Su muerte tiene un significado totalmente distinto para los estadounidenses y para los habitantes del Medio Oriente. Para los estadounidenses, esto significa justicia, el fin de su agonía e impotencia. Obama comprendió el momento simbólico y propició el ritual. El gran Edward Said nunca pudo estar más acertado que en estos momentos: EE.UU. estaba enterrando el símbolo mismo de sus miedos frente a lo desconocido, su simplificación de todo lo que es y no es Oriente Medio en su imaginario.
Pero la realidad es otra en el Golfo Pérsico y la Península Arábiga. Bin Laden ya no levantaba sino desprecio entre la gente común en Medio Oriente, como bien señala Robert Fisk, el único periodista que llegó a entrevistar al guerrero terrible. Oriente Medio demostró ser no una sino múltiples sociedades a las que Occidente se niega a conocer. Y está viviendo su propio proceso de liberación de amenazas más cercanas: pobreza, represión, violencia.

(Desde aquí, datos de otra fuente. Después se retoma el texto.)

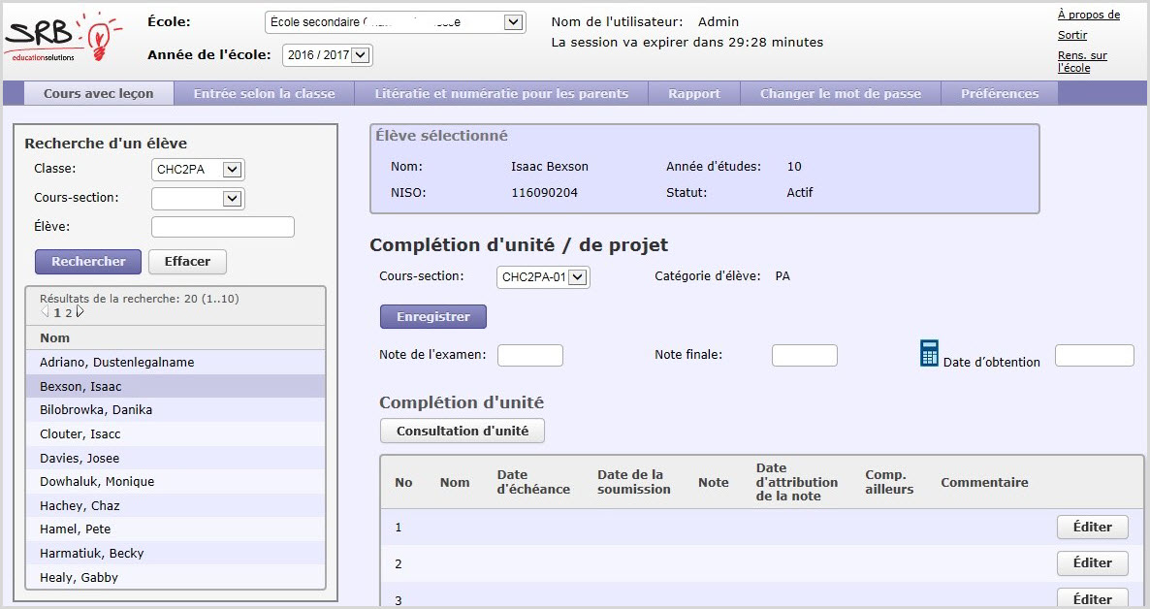Viewport: 1150px width, 609px height.
Task: Click the calculator icon beside Date d'obtention
Action: pos(929,354)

EE.UU. tiene ahora una oportunidad de oro para corregir sus errores y para hacer política exterior en Medio Oriente con su Constitución de 1787 y no con el Código de Hammurabi. Es hora de retirarse de Afganistán y de Iraq. Y sobre todo de dejar de bombardear Pakistán todos los días con sus drones. Este sólo hecho pudo haber sido el causante de que el Gobierno paquistano se haga de la vista gorda con Osama, por los abusos de todos estos años. Si no cambian su estrategia, Osama se convertirá en un mártir y su casa en Abbotabad será un santuario donde cada día se consagren nuevos jihadistas. Peter Bergen y Paúl Cruickshank demostraron en un estudio que los jihadistas se han multiplicado por siete en los últimos 10 años, principalmente tras la ocupación de Iraq y Afganistán. La política estadounidense en Medio Oriente, y no Osama, fue la que creó este monstruo de siete cabezas. Por su propio bien, EE.UU. necesita cambiar.